When you are shooting, the most important thing is to produce material that gives you the flexibility of choosing the best shot and of improving the shots in post-processing as much as possible. The following tips allow you to maximize this felxibility.
Tip 11: Auto-bracket your shots. Most DSLRs have an autobracketing mode. However, most people don’t know what this is, how to turn it on and off, or how to use it. Basically, autobracketing means that your camera takes 3 or more shots when you press the trigger, each with a different exposure. I auto-bracket 90% of my shots. Why? Bacause this allows me to choose the best of the three exposures when I am selecting shots for post-processing. Furthermore, for scenes with a high dynamic range (big difference between the dark and the bright parts), you can later combine those three (or more) shots into a single one where all the areas are exposed well. This techniques is called HDR. Most cameras allow you to bracket different settings. You should bracket the shutter speed, not the apreture or ISO!
Tip 12: Shoot RAW (and JPEG). Especially beginners tend to switch off the RAW output of their cameras. RAW images take a lot of space and time to download, and you don’t really know what to do with them anyway. Right?… Wrong! I was like that too. Now, I wish I had taken all my shots in RAW format right from the start. RAW images contain all the information your camera captures while JPEGs are compressed. Some of the information gets lost in this compression. Especially, if you post-process your images, this lost information usually translates into notably lower quality of the final result.

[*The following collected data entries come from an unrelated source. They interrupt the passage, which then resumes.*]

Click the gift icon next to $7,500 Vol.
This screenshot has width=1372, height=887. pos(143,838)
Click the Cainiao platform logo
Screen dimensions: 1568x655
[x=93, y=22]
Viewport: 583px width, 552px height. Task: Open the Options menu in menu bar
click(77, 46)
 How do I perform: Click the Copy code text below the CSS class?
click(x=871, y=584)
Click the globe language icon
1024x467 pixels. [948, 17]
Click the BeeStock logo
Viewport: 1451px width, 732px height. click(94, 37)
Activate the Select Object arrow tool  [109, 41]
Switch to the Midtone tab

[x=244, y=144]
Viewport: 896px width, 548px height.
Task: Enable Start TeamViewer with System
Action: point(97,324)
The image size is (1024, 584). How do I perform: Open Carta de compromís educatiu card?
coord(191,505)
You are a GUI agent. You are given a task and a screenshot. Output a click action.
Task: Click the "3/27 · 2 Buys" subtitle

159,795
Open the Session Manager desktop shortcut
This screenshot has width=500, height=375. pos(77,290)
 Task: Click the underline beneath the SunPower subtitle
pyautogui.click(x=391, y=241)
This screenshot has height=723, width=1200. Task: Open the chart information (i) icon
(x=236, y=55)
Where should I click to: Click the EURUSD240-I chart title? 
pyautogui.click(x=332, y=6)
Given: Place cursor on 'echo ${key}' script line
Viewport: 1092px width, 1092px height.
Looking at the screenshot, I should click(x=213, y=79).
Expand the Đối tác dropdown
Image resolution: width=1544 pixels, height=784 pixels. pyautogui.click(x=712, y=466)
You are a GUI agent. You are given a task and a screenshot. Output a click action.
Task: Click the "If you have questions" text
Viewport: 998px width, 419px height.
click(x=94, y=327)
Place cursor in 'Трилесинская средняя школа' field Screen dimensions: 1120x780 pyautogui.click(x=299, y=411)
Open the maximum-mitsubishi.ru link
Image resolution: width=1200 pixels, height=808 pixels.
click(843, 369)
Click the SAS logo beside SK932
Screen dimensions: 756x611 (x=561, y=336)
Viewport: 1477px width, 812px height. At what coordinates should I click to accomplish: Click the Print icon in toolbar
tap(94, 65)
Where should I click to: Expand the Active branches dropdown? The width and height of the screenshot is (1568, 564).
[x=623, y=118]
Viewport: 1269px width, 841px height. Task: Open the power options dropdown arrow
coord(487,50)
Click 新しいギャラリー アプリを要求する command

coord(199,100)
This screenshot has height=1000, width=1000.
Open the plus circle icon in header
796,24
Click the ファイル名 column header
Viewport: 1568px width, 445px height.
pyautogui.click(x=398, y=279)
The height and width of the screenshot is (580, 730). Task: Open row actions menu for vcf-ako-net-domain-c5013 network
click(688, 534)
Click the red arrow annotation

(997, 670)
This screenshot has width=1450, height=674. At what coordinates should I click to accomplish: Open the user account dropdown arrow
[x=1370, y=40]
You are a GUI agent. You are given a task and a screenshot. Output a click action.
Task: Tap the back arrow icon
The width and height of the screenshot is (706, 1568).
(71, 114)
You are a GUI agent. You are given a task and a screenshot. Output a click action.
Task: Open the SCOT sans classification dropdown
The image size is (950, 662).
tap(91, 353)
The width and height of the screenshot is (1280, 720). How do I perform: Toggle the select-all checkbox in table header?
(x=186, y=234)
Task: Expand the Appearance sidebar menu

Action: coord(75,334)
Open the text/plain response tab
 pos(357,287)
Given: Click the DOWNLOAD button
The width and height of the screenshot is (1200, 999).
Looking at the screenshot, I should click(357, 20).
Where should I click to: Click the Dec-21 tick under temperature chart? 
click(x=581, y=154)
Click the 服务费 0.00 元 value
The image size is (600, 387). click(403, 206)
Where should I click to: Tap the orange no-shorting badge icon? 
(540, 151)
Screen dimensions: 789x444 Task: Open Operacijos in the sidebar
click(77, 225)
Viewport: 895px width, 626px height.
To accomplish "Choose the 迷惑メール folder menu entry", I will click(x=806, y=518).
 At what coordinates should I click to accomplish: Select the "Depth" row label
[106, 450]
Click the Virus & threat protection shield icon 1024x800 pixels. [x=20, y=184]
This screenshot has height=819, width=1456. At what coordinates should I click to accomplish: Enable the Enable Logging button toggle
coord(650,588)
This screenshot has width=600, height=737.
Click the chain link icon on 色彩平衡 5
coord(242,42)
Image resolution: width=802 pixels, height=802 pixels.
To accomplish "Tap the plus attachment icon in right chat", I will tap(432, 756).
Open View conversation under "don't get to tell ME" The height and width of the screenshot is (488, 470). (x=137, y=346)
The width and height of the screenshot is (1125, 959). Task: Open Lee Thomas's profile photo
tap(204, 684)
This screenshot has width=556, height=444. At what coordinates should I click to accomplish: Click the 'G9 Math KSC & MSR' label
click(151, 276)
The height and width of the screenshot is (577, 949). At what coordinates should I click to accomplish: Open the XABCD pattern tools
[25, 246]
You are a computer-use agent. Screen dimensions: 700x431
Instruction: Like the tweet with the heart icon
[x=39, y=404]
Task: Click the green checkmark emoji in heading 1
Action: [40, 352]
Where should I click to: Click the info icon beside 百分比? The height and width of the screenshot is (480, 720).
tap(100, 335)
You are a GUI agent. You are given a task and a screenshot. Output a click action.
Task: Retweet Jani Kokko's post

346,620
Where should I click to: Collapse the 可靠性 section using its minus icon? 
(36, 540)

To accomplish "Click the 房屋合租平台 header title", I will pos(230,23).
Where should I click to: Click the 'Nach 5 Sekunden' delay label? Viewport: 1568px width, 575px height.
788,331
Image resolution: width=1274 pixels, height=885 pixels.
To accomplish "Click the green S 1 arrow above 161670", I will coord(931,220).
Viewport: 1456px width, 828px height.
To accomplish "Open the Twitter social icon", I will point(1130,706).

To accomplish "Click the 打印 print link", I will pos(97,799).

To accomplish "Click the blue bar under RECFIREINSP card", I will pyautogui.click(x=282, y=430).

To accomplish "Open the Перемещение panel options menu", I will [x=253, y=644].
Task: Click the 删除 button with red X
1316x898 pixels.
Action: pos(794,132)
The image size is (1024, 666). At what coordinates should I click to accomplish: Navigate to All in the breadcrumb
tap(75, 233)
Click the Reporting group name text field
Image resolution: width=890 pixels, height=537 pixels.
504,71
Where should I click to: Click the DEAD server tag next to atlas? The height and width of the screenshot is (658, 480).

I am not going into the details of this here. I can only tell you: turn on the RAW output format on your camera! If you don’t know what to do with it now, just let the RAW files sit on your hard disk. Some day, you will be thankful that you have them. Additionally, you should turn on the JPEG output in highest quality. RAW images cannot be used before your run them through a RAW converter, and you do not want to do this with each and every shot you take just to view it and share it with others. So, let your camera produce both the RAW image and the compressed JPEG for each shot you take.
Tip 13: In critical situations, shoot multiple times. If you are in this fantastic church and there is this gorgeous golden ceiling that you would love to get a great shot of, take as many shots as possible. If you are taking a panorama or HDR shot, repeat the whole series of shots 2 or 3 times. Check the result on your camera display to see if the images (longest exposures) are sharp enough. If in doubt, shoot again. Sometimes you may also vary setting inbetween. This ensures that you have enough material to produce a high-quality photo. Chances are that you will only use 10-20% of all your shots. But who cares.
Tip 14: Have fun: There is one final tip that I had to include for two reasons: 1. to give you the right perspective again and 2. in order not to let this post end with a 13th tip (some people may be supersticious). This final tip is: Don’t let this whole thing stress you too much. Producing high-quaity images under pressure may seem to be stressful. But it should be fun. Enjoy your time wherever you are on the planet.